As I attempted to tell my story in broken German, not knowing the word for “4th metatarsal” or “unable to weight bear,” I felt my confidence slip. If only this were the U.K I would know exactly what to do. But here I was (forgive the pun, with the pain it’s the only pleasure I get) wrong-footed. Spotting my origins, the Orthopaedic surgeon attempted to explain his diagnosis in equally broken English and what followed was an impasse of understanding as he now substituted words for “4th metatarsal” and “unable to weight bear.” Supposedly I had a tear in the tendon and needed an x-ray.

The doubt about the veracity of the diagnosis and management comes from the fact that the nurse, who subsequently bandaged up my foot, bustled me out with a few painkillers and a pat on the back. No x-ray. I had definitely lost something in translation and it was worrying. Confused and dejected I limped back home, feeling not only that I had not handled my first German medical interaction all that well, but that I had potentially missed important advice as to how to get better.

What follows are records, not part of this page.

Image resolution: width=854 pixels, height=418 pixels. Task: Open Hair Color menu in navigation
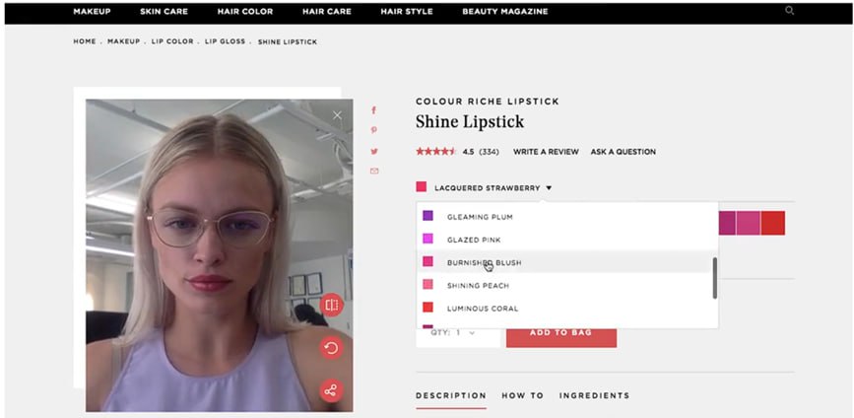point(245,12)
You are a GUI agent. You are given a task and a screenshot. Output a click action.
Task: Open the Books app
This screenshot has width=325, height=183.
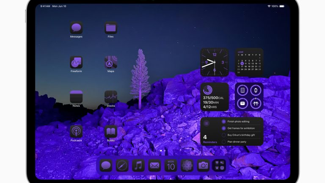111,132
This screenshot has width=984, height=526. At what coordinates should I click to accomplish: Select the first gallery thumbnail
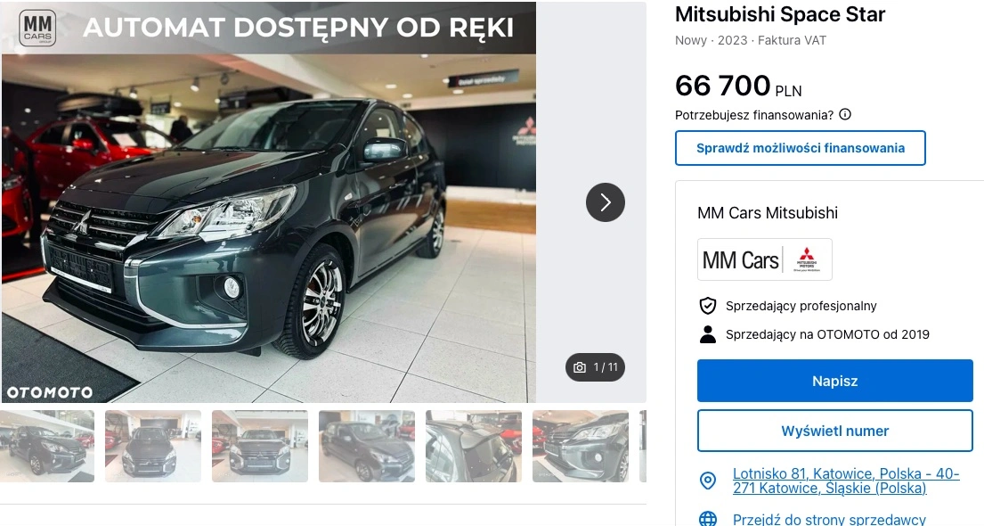point(47,446)
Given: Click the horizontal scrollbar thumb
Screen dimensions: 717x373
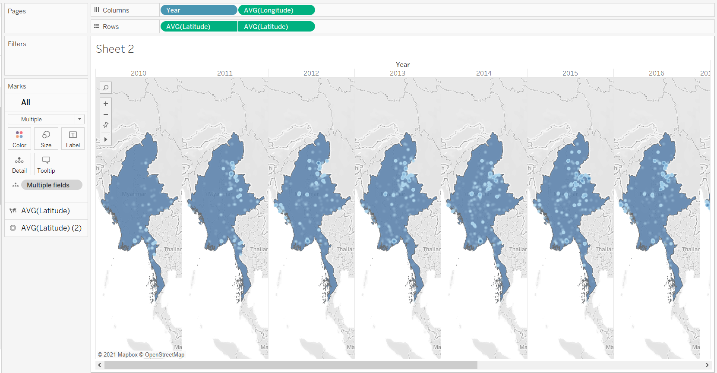Looking at the screenshot, I should [x=291, y=365].
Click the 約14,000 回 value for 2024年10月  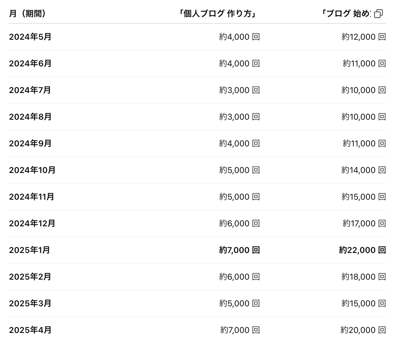point(364,170)
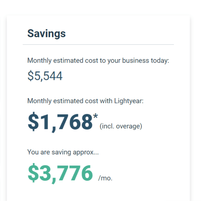Click the word 'Lightyear'
This screenshot has height=201, width=201.
click(x=129, y=101)
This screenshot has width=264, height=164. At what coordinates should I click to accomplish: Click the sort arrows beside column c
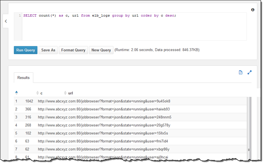tap(37, 93)
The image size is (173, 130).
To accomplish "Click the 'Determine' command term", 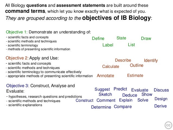I will [101, 107].
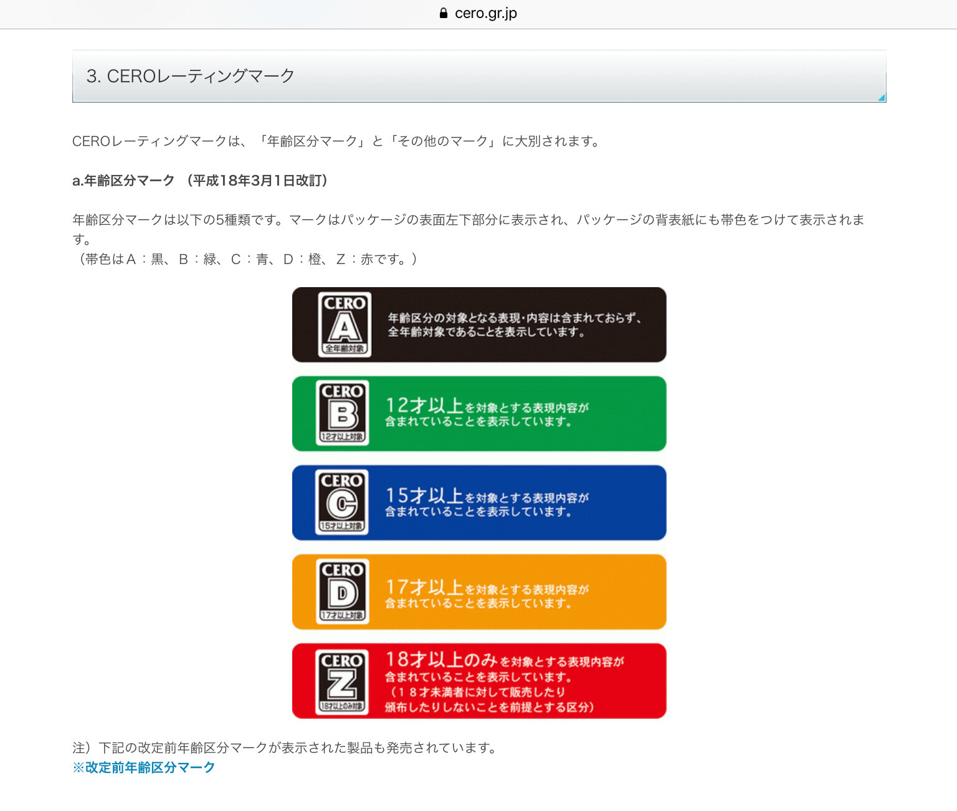Click the paragraph starting '年齢区分マークは以下の5種類'
Screen dimensions: 957x811
tap(467, 220)
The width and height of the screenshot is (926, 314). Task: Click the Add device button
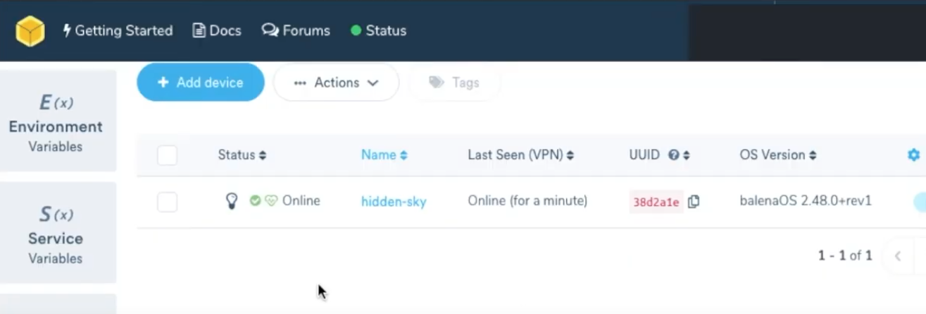(201, 83)
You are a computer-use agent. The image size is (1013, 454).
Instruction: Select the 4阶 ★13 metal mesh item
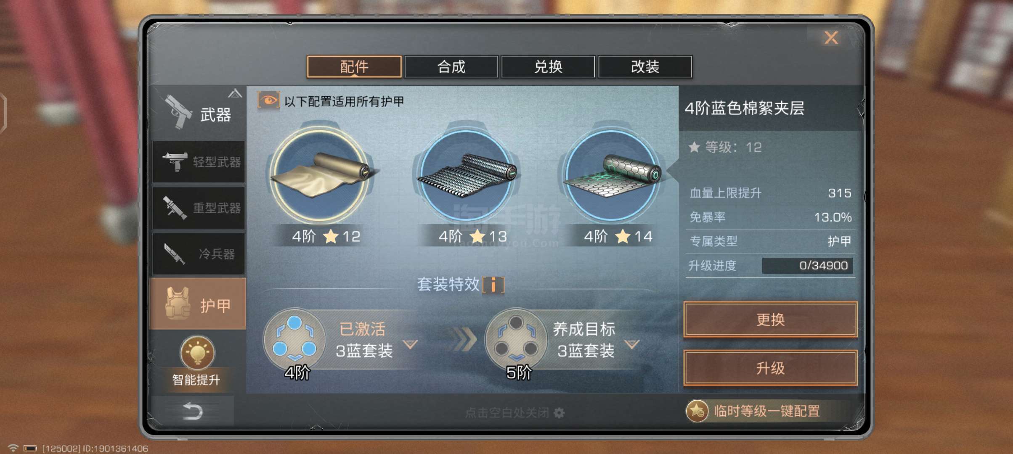pyautogui.click(x=466, y=175)
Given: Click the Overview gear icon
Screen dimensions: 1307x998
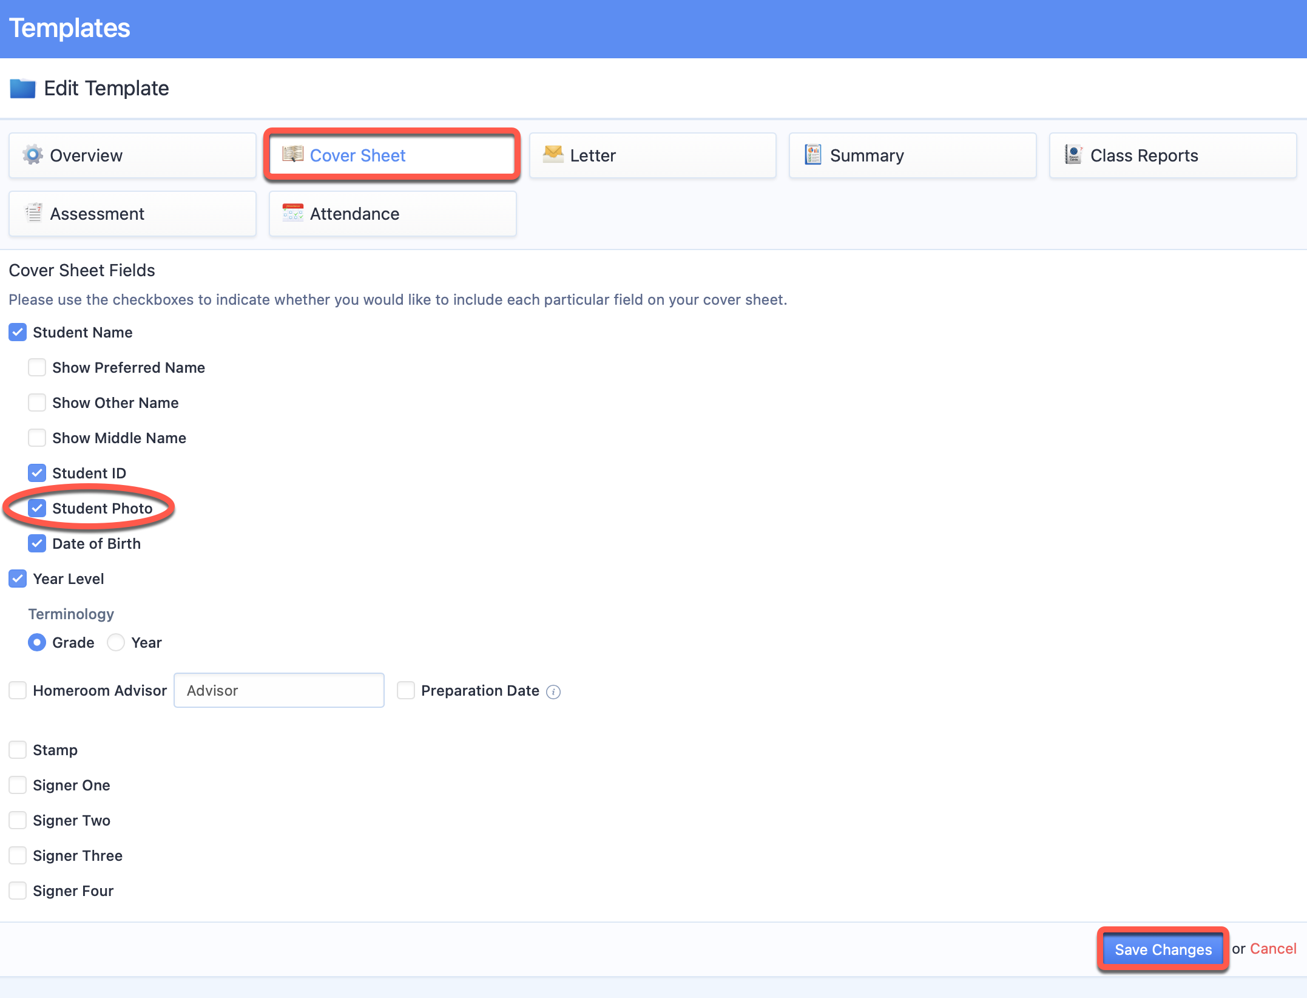Looking at the screenshot, I should [33, 155].
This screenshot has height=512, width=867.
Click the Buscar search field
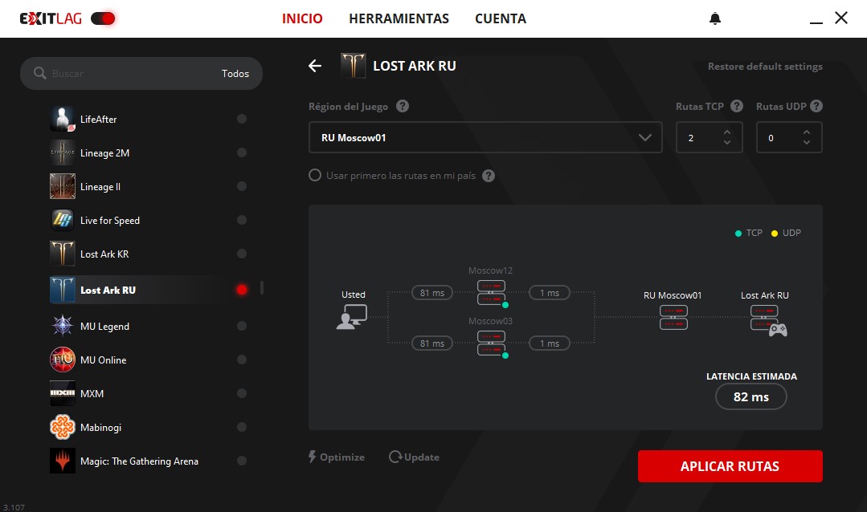(x=129, y=74)
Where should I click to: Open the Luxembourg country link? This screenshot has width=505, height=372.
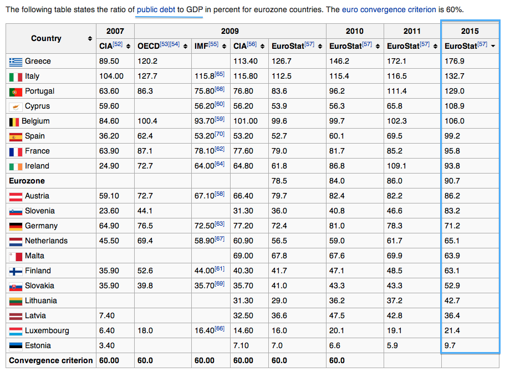47,330
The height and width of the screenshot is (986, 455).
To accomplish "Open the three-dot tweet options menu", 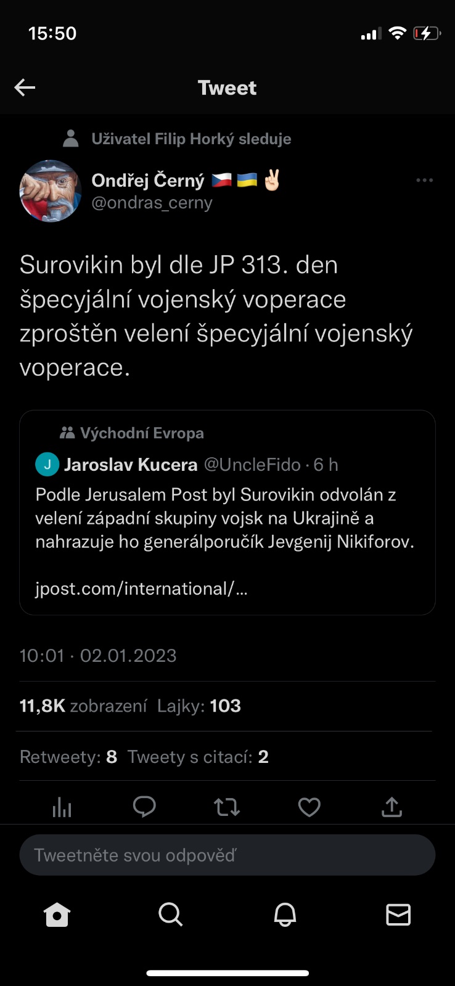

It is a humbling thing to not only be on the other side of the doctor-patient relationship but to be in such a relationship in a country different to your own. I think now of the numerous patients I have seen for whom English was not their first language, patients who looked wide-eyed from their hospital beds as family members translated far more grievous diagnoses than a duff foot. How bewildering and worrying it must be to not understand any of the words spoken, especially when they pertain to your body and your well-being.

Despite the annoyance and the pain, I am glad for this new year misstep (sorry, I’ll stop the puns soon). It seems only right to start the new year not with complacency but with compassion. I may have been stopped in my tracks (last one, I promise) in achieving my exercise goal but maybe it was worth it for a glimpse through the waiting room looking glass.